## Your task
Nothing outside the range is to be copied. From the entries below, reproduce exactly the lines starting at the one with "Where should I click to: Select" and ending at the one with "This screenshot has width=1138, height=680.", without pictures.

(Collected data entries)
((

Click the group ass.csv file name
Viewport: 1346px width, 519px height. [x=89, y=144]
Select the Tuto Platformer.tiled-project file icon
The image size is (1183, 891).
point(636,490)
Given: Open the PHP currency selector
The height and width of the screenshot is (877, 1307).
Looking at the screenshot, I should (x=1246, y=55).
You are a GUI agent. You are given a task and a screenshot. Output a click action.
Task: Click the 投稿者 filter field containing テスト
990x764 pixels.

))
((

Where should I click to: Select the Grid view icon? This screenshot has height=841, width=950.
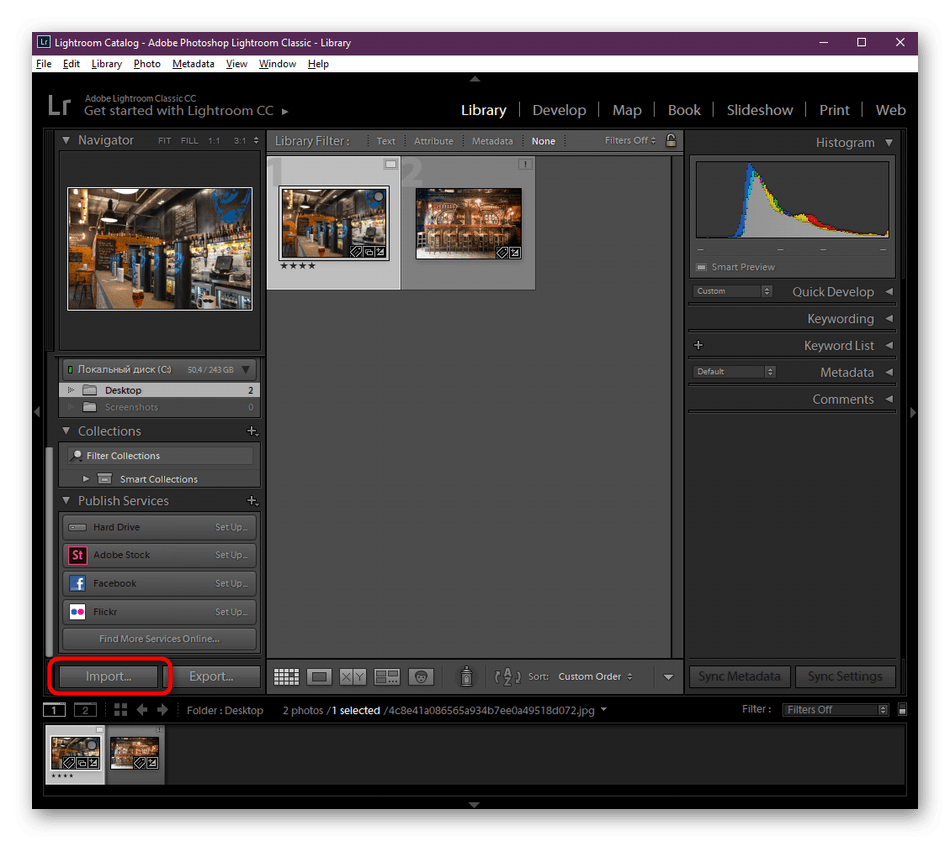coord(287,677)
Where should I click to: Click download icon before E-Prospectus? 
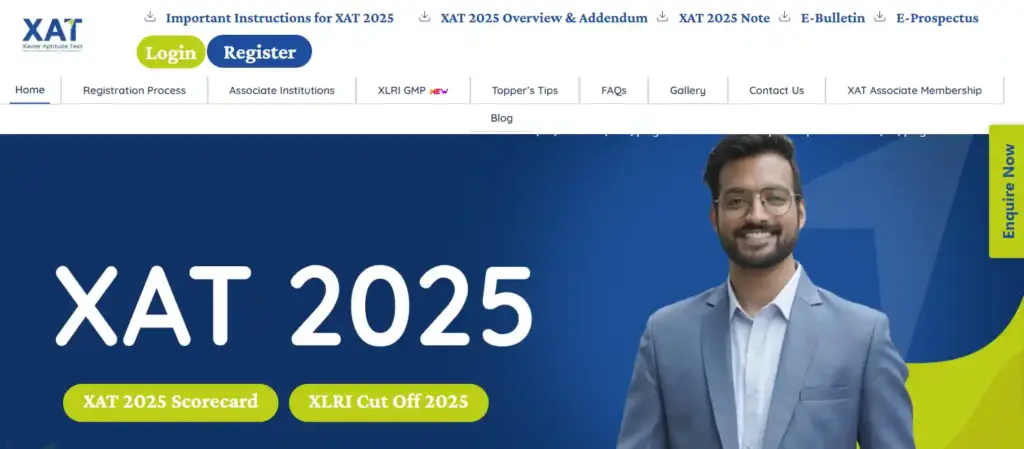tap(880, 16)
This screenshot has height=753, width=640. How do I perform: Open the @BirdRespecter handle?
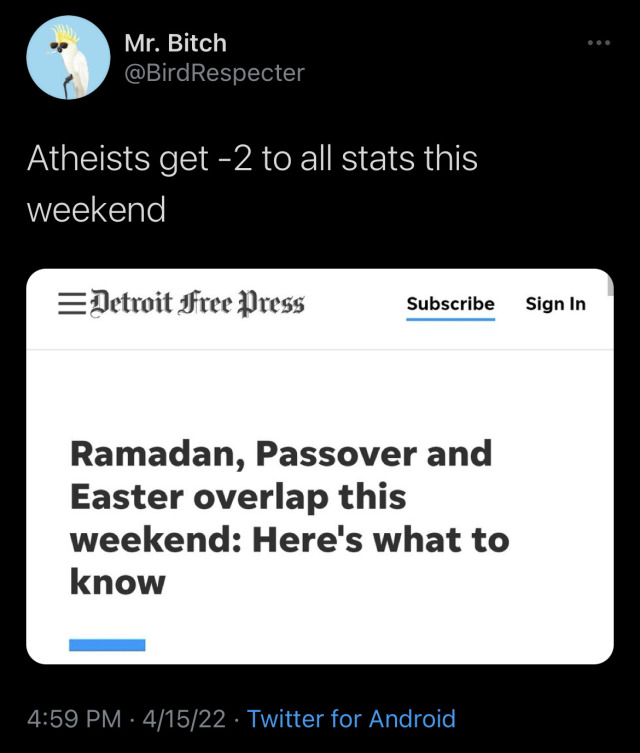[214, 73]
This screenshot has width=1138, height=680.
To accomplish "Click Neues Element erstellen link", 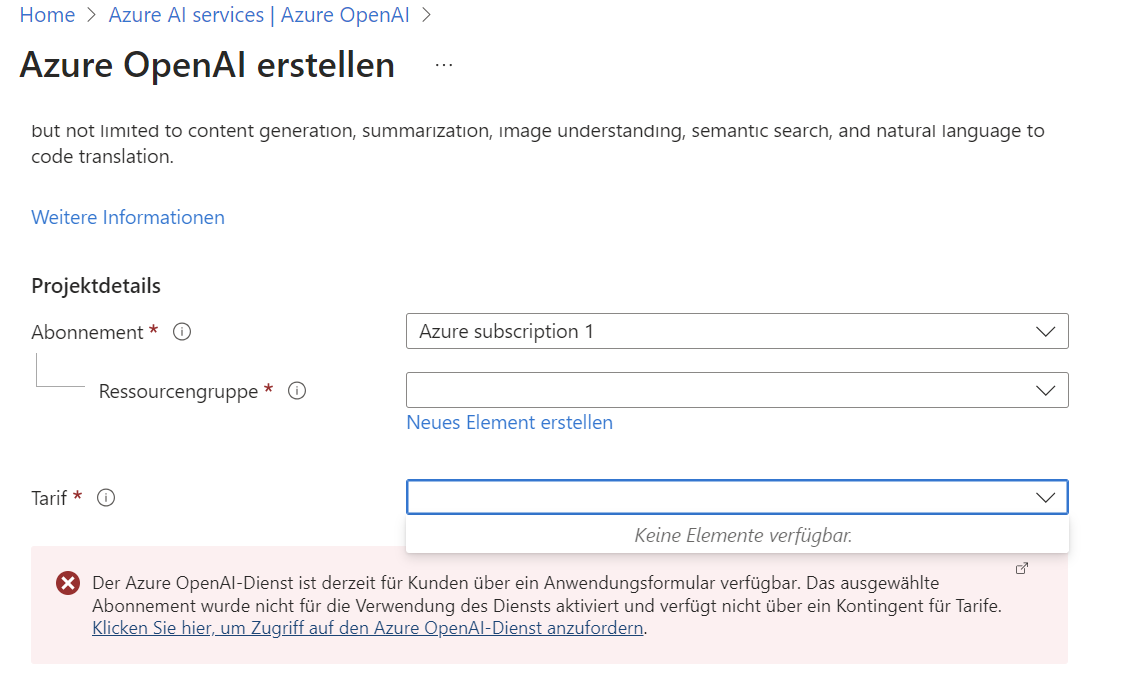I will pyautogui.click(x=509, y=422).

))

## Task answer
Where should I click to: Select the Grid view icon? This screenshot has height=841, width=950.
coord(287,677)
Where should I click to: Click download icon before E-Prospectus? 
tap(880, 16)
This screenshot has height=753, width=640. How do I perform: Open the @BirdRespecter handle?
[214, 73]
This screenshot has width=1138, height=680.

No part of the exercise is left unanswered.